Start

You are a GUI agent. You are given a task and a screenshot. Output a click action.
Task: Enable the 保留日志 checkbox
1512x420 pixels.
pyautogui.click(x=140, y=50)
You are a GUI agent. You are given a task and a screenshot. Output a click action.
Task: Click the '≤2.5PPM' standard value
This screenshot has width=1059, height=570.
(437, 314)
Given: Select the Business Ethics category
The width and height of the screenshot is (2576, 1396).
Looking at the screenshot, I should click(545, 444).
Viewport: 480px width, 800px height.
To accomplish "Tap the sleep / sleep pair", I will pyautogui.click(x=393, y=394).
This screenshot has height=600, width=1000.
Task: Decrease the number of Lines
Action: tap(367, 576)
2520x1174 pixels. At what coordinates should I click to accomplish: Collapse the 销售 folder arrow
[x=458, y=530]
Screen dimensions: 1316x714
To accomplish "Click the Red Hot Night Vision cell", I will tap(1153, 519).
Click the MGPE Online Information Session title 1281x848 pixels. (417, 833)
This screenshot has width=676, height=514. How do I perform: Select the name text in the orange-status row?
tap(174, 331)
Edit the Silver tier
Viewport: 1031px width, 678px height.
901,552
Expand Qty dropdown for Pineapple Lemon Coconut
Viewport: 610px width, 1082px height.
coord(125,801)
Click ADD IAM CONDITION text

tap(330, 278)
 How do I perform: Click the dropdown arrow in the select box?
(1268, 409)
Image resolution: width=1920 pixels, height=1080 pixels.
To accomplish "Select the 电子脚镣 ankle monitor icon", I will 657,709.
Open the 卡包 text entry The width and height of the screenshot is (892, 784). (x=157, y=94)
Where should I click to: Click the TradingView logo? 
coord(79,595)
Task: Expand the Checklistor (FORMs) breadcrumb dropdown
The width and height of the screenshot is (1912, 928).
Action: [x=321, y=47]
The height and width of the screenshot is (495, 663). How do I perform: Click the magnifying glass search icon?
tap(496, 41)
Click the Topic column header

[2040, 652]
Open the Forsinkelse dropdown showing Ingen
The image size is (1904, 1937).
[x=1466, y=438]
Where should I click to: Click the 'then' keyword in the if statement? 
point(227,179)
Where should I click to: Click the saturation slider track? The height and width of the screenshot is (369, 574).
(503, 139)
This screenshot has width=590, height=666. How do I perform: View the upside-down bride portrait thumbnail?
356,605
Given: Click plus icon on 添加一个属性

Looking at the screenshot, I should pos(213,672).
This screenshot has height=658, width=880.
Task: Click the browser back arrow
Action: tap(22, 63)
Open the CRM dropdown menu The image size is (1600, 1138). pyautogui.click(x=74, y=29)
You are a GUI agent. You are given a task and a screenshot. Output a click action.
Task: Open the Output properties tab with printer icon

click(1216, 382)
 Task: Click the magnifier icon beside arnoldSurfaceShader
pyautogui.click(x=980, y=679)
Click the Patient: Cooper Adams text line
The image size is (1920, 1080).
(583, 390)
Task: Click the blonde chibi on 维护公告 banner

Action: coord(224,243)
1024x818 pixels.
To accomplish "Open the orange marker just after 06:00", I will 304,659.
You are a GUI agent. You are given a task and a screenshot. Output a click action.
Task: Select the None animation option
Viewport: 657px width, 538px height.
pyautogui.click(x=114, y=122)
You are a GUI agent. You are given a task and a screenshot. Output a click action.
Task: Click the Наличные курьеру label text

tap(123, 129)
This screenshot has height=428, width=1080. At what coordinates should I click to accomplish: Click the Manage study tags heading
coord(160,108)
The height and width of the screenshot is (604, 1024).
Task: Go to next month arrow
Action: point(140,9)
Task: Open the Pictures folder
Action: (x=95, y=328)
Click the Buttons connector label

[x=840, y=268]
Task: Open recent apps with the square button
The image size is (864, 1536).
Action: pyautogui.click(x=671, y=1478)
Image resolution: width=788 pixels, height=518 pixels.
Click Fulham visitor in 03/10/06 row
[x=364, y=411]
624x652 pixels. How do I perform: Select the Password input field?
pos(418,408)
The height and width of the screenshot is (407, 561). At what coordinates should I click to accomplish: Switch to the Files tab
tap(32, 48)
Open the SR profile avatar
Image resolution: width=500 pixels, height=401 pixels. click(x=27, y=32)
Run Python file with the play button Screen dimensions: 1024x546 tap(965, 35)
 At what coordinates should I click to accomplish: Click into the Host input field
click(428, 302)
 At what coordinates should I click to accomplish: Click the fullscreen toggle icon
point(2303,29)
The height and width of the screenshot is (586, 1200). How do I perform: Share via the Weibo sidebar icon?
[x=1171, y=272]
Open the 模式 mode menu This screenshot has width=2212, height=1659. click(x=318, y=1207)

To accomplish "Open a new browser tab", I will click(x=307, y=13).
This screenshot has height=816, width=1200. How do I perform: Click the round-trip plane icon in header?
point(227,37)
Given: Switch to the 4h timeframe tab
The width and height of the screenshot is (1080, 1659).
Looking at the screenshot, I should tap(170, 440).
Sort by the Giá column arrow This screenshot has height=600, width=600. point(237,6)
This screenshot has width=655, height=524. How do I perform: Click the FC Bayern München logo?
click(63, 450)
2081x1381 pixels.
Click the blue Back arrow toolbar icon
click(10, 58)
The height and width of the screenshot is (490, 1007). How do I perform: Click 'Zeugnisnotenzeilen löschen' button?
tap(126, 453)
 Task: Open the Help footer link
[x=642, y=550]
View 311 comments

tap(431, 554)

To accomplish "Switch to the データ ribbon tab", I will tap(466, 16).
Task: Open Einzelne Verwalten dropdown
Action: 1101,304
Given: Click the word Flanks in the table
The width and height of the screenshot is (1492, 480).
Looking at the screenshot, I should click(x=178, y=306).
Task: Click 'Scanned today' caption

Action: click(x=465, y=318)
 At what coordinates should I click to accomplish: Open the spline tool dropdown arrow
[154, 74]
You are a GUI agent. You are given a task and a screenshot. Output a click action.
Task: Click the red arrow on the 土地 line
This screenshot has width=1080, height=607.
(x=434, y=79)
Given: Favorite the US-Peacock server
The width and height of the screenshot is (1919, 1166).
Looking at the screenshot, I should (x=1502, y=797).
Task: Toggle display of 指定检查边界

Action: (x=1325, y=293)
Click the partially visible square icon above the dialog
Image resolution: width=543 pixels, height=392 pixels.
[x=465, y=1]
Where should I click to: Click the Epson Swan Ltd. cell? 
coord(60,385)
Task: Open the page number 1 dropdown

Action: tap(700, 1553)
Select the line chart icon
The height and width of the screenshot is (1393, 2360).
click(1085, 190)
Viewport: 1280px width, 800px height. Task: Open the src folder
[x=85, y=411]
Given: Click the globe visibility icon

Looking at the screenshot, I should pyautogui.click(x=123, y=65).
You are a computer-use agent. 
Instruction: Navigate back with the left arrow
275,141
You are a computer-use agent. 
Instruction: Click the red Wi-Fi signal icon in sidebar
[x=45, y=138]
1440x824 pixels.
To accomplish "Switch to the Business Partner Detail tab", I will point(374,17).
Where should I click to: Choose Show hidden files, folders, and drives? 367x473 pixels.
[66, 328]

End

◆ **PROBLEM DESCRIPTION**:
Reproduce every line of the records above verbatim, with no changes.

◆ **RIGHT ANSWER**:
You are a GUI agent. You are given a task and a screenshot. Output a click action.
Task: Enable the 保留日志 checkbox
1512x420 pixels.
pyautogui.click(x=140, y=50)
You are a GUI agent. You are given a task and a screenshot. Output a click action.
Task: Click the '≤2.5PPM' standard value
This screenshot has width=1059, height=570.
(437, 314)
Given: Select the Business Ethics category
The width and height of the screenshot is (2576, 1396).
Looking at the screenshot, I should click(545, 444).
Viewport: 480px width, 800px height.
To accomplish "Tap the sleep / sleep pair", I will pyautogui.click(x=393, y=394).
This screenshot has height=600, width=1000.
Task: Decrease the number of Lines
Action: tap(367, 576)
2520x1174 pixels. At what coordinates should I click to accomplish: Collapse the 销售 folder arrow
[x=458, y=530]
Screen dimensions: 1316x714
To accomplish "Click the Red Hot Night Vision cell", I will tap(1153, 519).
Click the MGPE Online Information Session title 1281x848 pixels. (417, 833)
This screenshot has width=676, height=514. How do I perform: Select the name text in the orange-status row?
tap(174, 331)
Edit the Silver tier
Viewport: 1031px width, 678px height.
901,552
Expand Qty dropdown for Pineapple Lemon Coconut
Viewport: 610px width, 1082px height.
coord(125,801)
Click ADD IAM CONDITION text

tap(330, 278)
 How do I perform: Click the dropdown arrow in the select box?
(1268, 409)
Image resolution: width=1920 pixels, height=1080 pixels.
To accomplish "Select the 电子脚镣 ankle monitor icon", I will 657,709.
Open the 卡包 text entry The width and height of the screenshot is (892, 784). (x=157, y=94)
Where should I click to: Click the TradingView logo? 
coord(79,595)
Task: Expand the Checklistor (FORMs) breadcrumb dropdown
The width and height of the screenshot is (1912, 928).
Action: [x=321, y=47]
The height and width of the screenshot is (495, 663). How do I perform: Click the magnifying glass search icon?
tap(496, 41)
Click the Topic column header

[2040, 652]
Open the Forsinkelse dropdown showing Ingen
The image size is (1904, 1937).
[x=1466, y=438]
Where should I click to: Click the 'then' keyword in the if statement? 
point(227,179)
Where should I click to: Click the saturation slider track? The height and width of the screenshot is (369, 574).
(503, 139)
This screenshot has width=590, height=666. How do I perform: View the upside-down bride portrait thumbnail?
356,605
Given: Click plus icon on 添加一个属性

Looking at the screenshot, I should pos(213,672).
This screenshot has height=658, width=880.
Task: Click the browser back arrow
Action: tap(22, 63)
Open the CRM dropdown menu The image size is (1600, 1138). pyautogui.click(x=74, y=29)
You are a GUI agent. You are given a task and a screenshot. Output a click action.
Task: Open the Output properties tab with printer icon

click(1216, 382)
 Task: Click the magnifier icon beside arnoldSurfaceShader
pyautogui.click(x=980, y=679)
Click the Patient: Cooper Adams text line
The image size is (1920, 1080).
(583, 390)
Task: Click the blonde chibi on 维护公告 banner

Action: coord(224,243)
1024x818 pixels.
To accomplish "Open the orange marker just after 06:00", I will 304,659.
You are a GUI agent. You are given a task and a screenshot. Output a click action.
Task: Select the None animation option
Viewport: 657px width, 538px height.
pyautogui.click(x=114, y=122)
You are a GUI agent. You are given a task and a screenshot. Output a click action.
Task: Click the Наличные курьеру label text

tap(123, 129)
This screenshot has height=428, width=1080. At what coordinates should I click to accomplish: Click the Manage study tags heading
coord(160,108)
The height and width of the screenshot is (604, 1024).
Task: Go to next month arrow
Action: point(140,9)
Task: Open the Pictures folder
Action: (x=95, y=328)
Click the Buttons connector label

[x=840, y=268]
Task: Open recent apps with the square button
The image size is (864, 1536).
Action: pyautogui.click(x=671, y=1478)
Image resolution: width=788 pixels, height=518 pixels.
Click Fulham visitor in 03/10/06 row
[x=364, y=411]
624x652 pixels. How do I perform: Select the Password input field?
pos(418,408)
The height and width of the screenshot is (407, 561). At what coordinates should I click to accomplish: Switch to the Files tab
tap(32, 48)
Open the SR profile avatar
Image resolution: width=500 pixels, height=401 pixels. click(x=27, y=32)
Run Python file with the play button Screen dimensions: 1024x546 tap(965, 35)
 At what coordinates should I click to accomplish: Click into the Host input field
click(428, 302)
 At what coordinates should I click to accomplish: Click the fullscreen toggle icon
point(2303,29)
The height and width of the screenshot is (586, 1200). How do I perform: Share via the Weibo sidebar icon?
[x=1171, y=272]
Open the 模式 mode menu This screenshot has width=2212, height=1659. click(x=318, y=1207)

To accomplish "Open a new browser tab", I will click(x=307, y=13).
This screenshot has height=816, width=1200. How do I perform: Click the round-trip plane icon in header?
point(227,37)
Given: Switch to the 4h timeframe tab
The width and height of the screenshot is (1080, 1659).
Looking at the screenshot, I should tap(170, 440).
Sort by the Giá column arrow This screenshot has height=600, width=600. point(237,6)
This screenshot has width=655, height=524. How do I perform: Click the FC Bayern München logo?
click(63, 450)
2081x1381 pixels.
Click the blue Back arrow toolbar icon
click(10, 58)
The height and width of the screenshot is (490, 1007). How do I perform: Click 'Zeugnisnotenzeilen löschen' button?
tap(126, 453)
 Task: Open the Help footer link
[x=642, y=550]
View 311 comments

tap(431, 554)

To accomplish "Switch to the データ ribbon tab", I will tap(466, 16).
Task: Open Einzelne Verwalten dropdown
Action: 1101,304
Given: Click the word Flanks in the table
The width and height of the screenshot is (1492, 480).
Looking at the screenshot, I should click(x=178, y=306).
Task: Click 'Scanned today' caption

Action: click(x=465, y=318)
 At what coordinates should I click to accomplish: Open the spline tool dropdown arrow
[154, 74]
You are a GUI agent. You are given a task and a screenshot. Output a click action.
Task: Click the red arrow on the 土地 line
This screenshot has width=1080, height=607.
(x=434, y=79)
Given: Favorite the US-Peacock server
The width and height of the screenshot is (1919, 1166).
Looking at the screenshot, I should (x=1502, y=797).
Task: Toggle display of 指定检查边界

Action: (x=1325, y=293)
Click the partially visible square icon above the dialog
Image resolution: width=543 pixels, height=392 pixels.
[x=465, y=1]
Where should I click to: Click the Epson Swan Ltd. cell? 
coord(60,385)
Task: Open the page number 1 dropdown

Action: tap(700, 1553)
Select the line chart icon
The height and width of the screenshot is (1393, 2360).
click(1085, 190)
Viewport: 1280px width, 800px height. Task: Open the src folder
[x=85, y=411]
Given: Click the globe visibility icon

Looking at the screenshot, I should pyautogui.click(x=123, y=65).
You are a computer-use agent. 
Instruction: Navigate back with the left arrow
275,141
You are a computer-use agent. 
Instruction: Click the red Wi-Fi signal icon in sidebar
[x=45, y=138]
1440x824 pixels.
To accomplish "Switch to the Business Partner Detail tab", I will point(374,17).
Where should I click to: Choose Show hidden files, folders, and drives? 367x473 pixels.
[66, 328]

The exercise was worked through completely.